According to this week's warning, the frauds often hype science and technology-based farming and other hot topics like rural life, organic ecology, smart agriculture using forged videos and pictures of farms and ranches to fabricate or exaggerate the actual production conditions. They promise low risk and unrealistic high returns. The fraudsters use the Internet and mobile apps to conduct operations and collect and disburse funds. Some operate like a ponzi or multi-level marketing scheme by paying off early investors with money from later investors or inducing participants to recruit more people to join to expand the pool of funds.

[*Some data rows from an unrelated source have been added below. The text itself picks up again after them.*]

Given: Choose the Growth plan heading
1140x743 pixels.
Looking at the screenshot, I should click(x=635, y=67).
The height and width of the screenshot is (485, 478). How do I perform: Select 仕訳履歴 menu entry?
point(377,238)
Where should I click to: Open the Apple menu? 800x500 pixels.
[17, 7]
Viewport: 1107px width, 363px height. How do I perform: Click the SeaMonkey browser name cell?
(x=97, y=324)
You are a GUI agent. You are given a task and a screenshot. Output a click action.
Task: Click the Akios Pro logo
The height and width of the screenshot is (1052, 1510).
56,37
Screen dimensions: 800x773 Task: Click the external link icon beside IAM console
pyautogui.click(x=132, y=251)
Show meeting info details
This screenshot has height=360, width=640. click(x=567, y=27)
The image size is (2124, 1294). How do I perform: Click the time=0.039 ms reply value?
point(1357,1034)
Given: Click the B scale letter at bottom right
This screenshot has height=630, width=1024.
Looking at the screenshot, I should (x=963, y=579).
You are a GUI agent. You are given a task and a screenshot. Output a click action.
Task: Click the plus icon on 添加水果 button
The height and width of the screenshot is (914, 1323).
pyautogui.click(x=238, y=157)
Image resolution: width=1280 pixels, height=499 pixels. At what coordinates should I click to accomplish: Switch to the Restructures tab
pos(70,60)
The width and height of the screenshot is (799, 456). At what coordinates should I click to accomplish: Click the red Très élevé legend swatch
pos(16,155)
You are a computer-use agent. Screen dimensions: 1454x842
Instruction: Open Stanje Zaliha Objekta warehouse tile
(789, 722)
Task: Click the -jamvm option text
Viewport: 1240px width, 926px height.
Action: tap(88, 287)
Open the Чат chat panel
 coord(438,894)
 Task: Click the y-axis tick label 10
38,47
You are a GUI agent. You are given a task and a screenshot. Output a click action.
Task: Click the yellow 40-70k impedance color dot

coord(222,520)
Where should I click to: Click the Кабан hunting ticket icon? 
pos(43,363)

Illustration from a November article warning against fraudulent online farming investment schemes. |
Ironically, China's agriculture departments have used similar fraudulent approaches to promote agricultural ventures for decades. The Internet is littered with shiny images of space-age-looking farming ventures. Agricultural officials constantly hype high-tech farming practices by installing highly subsidized equipment and facilities on model farms and demonstration villages. They then bring in teams of village officials on sponsored tours to observe the new techniques. Officials then borrow money to build the facilities in their home villages which promptly fail because they are unviable without subsidies received by model farms. Failed techniques and farming enterprises have been promoted with staged, doctored, or photoshopped images since the Great Leap Forward and Dazhai, including schemes to feeding wheat straw to cows, communal livestock-raising compounds decimated by disease, seed subsidies used to push lousy seeds from a local monopoly, fake farmer cooperatives set up by officials to meet quotas or run by companies to get tax breaks, intercropping corn and soybeans, and countless abandoned greenhouses.